* _The request_:
Reproduce the lines of the material from the one containing "KDJ(9,3,3) indicator name" through the one containing "[x=820, y=587]", both included, and give nothing else.

[Extracted data entries]
------------------------------------------------------------
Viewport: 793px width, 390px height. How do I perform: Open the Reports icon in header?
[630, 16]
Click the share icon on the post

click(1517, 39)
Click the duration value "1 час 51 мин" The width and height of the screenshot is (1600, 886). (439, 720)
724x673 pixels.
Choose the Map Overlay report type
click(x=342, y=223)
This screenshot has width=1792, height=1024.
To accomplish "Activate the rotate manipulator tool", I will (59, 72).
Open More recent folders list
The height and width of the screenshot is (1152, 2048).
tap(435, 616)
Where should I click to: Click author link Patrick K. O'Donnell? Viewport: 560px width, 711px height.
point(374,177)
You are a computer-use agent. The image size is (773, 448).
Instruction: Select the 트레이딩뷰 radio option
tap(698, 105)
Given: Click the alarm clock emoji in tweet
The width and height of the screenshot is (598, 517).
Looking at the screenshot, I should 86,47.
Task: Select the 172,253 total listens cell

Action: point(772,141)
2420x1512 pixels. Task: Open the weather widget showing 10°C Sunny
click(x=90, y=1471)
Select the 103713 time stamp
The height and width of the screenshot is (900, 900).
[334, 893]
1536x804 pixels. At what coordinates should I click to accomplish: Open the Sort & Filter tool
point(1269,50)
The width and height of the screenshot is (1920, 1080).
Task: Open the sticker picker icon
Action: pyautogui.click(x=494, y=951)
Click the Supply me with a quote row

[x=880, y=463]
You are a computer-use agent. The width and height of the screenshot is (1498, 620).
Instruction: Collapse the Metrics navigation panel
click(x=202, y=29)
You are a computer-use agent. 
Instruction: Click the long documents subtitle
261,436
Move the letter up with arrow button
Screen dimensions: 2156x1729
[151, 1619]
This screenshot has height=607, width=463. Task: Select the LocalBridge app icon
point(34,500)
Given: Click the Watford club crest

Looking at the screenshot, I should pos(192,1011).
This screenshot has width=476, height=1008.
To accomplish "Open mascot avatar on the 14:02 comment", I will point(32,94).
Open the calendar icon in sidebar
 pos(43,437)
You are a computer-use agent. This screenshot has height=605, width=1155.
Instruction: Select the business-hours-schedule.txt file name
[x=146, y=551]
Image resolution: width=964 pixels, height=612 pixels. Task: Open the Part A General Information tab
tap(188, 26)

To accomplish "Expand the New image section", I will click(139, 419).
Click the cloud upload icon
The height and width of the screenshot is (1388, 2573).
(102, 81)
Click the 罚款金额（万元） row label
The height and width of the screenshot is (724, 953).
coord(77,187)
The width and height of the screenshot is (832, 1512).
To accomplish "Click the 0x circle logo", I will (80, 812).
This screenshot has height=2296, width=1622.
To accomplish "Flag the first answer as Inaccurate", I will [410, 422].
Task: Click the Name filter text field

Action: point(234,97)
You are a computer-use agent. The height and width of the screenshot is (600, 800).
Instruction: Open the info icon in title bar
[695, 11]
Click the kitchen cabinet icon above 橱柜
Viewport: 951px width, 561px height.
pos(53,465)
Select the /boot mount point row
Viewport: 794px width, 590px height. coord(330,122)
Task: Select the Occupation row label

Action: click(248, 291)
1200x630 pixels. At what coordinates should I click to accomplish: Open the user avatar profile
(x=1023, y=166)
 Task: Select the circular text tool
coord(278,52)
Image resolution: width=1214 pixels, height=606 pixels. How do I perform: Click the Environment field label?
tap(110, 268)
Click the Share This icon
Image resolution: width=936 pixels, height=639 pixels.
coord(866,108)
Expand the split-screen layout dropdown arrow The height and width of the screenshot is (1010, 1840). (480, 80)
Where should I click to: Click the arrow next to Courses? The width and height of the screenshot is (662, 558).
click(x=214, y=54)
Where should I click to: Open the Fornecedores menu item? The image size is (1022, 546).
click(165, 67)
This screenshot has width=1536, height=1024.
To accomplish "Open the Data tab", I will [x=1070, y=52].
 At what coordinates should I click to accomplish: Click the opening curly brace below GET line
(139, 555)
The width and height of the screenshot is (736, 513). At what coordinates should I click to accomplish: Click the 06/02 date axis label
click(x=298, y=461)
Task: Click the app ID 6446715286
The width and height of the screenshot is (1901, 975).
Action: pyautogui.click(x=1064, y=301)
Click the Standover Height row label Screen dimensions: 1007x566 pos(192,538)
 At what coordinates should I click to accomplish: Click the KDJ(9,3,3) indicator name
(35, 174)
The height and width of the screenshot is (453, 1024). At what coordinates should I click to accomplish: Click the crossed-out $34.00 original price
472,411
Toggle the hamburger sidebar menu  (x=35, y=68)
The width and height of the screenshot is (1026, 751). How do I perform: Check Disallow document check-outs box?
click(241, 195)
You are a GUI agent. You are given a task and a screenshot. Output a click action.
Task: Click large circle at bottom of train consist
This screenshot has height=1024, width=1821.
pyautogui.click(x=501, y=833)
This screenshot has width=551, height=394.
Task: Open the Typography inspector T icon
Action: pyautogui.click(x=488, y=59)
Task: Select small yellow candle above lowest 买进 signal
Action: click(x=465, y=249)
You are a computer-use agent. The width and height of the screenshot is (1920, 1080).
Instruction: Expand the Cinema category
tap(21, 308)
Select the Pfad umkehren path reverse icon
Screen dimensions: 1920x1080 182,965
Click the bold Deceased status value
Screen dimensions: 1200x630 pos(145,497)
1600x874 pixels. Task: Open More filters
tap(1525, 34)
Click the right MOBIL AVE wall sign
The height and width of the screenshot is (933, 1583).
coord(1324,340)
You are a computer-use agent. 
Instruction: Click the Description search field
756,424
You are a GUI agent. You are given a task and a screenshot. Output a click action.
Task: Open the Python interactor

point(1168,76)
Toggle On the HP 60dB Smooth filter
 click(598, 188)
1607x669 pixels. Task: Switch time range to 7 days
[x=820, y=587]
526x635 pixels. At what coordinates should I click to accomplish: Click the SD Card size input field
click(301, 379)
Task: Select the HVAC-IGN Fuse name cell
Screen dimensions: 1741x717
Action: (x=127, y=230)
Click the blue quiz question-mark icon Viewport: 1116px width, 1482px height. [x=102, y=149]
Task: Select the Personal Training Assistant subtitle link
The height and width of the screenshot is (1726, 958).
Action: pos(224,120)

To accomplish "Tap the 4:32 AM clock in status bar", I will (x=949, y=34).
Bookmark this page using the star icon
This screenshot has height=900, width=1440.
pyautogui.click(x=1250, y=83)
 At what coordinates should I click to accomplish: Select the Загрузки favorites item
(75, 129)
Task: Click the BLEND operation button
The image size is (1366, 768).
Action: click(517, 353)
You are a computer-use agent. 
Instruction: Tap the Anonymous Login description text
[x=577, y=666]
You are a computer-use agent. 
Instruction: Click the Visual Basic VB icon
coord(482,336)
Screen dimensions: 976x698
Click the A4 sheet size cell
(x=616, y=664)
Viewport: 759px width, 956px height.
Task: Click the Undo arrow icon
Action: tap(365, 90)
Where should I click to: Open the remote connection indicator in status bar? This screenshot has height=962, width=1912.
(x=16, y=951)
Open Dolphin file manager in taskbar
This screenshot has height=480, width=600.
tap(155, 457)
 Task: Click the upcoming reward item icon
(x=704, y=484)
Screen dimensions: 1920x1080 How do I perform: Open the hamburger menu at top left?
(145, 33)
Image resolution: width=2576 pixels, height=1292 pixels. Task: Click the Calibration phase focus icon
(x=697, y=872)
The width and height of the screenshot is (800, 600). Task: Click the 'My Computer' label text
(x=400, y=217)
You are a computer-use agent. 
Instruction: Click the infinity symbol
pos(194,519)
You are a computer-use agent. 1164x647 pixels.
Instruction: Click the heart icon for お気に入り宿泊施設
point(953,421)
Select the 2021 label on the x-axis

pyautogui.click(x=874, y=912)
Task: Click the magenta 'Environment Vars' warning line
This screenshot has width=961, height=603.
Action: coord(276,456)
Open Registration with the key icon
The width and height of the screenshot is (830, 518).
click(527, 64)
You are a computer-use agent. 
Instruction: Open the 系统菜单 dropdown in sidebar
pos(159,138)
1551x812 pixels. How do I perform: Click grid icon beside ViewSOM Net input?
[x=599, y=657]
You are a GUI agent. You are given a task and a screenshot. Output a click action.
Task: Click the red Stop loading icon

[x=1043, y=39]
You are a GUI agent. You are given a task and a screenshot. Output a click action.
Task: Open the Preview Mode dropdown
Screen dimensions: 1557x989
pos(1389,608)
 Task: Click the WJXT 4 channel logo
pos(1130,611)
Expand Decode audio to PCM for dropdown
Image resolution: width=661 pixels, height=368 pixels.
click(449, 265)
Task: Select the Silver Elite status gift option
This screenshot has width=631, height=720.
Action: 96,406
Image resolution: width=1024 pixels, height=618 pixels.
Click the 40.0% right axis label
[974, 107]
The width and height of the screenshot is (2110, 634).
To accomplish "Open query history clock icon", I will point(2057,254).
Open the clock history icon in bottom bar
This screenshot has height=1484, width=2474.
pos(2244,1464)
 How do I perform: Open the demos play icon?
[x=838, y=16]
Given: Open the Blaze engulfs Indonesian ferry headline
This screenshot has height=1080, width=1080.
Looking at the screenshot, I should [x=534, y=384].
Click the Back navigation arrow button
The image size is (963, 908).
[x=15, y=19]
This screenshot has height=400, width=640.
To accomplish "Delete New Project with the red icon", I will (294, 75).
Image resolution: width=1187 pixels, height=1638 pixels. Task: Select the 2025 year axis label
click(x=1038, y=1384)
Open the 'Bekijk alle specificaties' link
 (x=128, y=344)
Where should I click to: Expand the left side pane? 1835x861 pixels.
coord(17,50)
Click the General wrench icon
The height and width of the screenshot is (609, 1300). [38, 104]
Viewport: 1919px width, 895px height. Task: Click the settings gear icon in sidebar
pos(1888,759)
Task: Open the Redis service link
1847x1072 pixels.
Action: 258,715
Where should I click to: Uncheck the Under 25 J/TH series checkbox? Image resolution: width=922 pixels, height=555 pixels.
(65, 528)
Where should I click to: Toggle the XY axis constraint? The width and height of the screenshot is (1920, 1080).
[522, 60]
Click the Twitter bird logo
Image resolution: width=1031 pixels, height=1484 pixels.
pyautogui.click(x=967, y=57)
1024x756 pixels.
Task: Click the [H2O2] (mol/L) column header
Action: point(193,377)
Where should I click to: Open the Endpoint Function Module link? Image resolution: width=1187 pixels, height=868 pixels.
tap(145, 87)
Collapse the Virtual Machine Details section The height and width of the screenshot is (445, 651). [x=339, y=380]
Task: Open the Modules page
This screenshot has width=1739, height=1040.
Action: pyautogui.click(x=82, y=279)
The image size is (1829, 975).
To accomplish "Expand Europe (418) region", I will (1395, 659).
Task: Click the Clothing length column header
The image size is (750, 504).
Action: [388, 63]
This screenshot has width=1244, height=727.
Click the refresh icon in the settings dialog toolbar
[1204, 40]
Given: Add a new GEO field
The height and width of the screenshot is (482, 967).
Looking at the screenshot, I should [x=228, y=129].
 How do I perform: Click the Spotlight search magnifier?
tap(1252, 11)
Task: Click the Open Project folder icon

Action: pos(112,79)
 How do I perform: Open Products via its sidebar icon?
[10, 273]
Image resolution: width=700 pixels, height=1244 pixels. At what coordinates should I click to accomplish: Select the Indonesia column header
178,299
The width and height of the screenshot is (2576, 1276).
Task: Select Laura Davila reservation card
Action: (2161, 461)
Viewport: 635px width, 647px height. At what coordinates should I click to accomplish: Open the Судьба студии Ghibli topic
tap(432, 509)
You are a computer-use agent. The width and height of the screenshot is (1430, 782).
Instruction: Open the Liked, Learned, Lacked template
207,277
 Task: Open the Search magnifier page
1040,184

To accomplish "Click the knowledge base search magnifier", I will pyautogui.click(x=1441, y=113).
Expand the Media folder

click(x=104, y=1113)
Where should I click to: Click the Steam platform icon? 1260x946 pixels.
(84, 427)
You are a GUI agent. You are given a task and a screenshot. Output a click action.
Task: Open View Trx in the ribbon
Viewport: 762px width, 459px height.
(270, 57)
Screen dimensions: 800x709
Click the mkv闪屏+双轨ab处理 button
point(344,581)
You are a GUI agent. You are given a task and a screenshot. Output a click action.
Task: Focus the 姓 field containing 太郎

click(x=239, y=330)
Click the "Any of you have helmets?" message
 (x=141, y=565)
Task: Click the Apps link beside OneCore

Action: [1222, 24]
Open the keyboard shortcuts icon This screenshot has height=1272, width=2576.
------------------------------------------------------------
* _Written response_:
 At what coordinates should I click to accomplish: Click the KDJ(9,3,3) indicator name
(35, 174)
The height and width of the screenshot is (453, 1024). At what coordinates should I click to accomplish: Click the crossed-out $34.00 original price
472,411
Toggle the hamburger sidebar menu  (x=35, y=68)
The width and height of the screenshot is (1026, 751). How do I perform: Check Disallow document check-outs box?
click(241, 195)
You are a GUI agent. You are given a task and a screenshot. Output a click action.
Task: Click large circle at bottom of train consist
This screenshot has height=1024, width=1821.
pyautogui.click(x=501, y=833)
This screenshot has width=551, height=394.
Task: Open the Typography inspector T icon
Action: pyautogui.click(x=488, y=59)
Task: Select small yellow candle above lowest 买进 signal
Action: click(x=465, y=249)
You are a computer-use agent. The width and height of the screenshot is (1920, 1080).
Instruction: Expand the Cinema category
tap(21, 308)
Select the Pfad umkehren path reverse icon
Screen dimensions: 1920x1080 182,965
Click the bold Deceased status value
Screen dimensions: 1200x630 pos(145,497)
1600x874 pixels. Task: Open More filters
tap(1525, 34)
Click the right MOBIL AVE wall sign
The height and width of the screenshot is (933, 1583).
coord(1324,340)
You are a computer-use agent. 
Instruction: Click the Description search field
756,424
You are a GUI agent. You are given a task and a screenshot. Output a click action.
Task: Open the Python interactor

point(1168,76)
Toggle On the HP 60dB Smooth filter
 click(598, 188)
1607x669 pixels. Task: Switch time range to 7 days
[x=820, y=587]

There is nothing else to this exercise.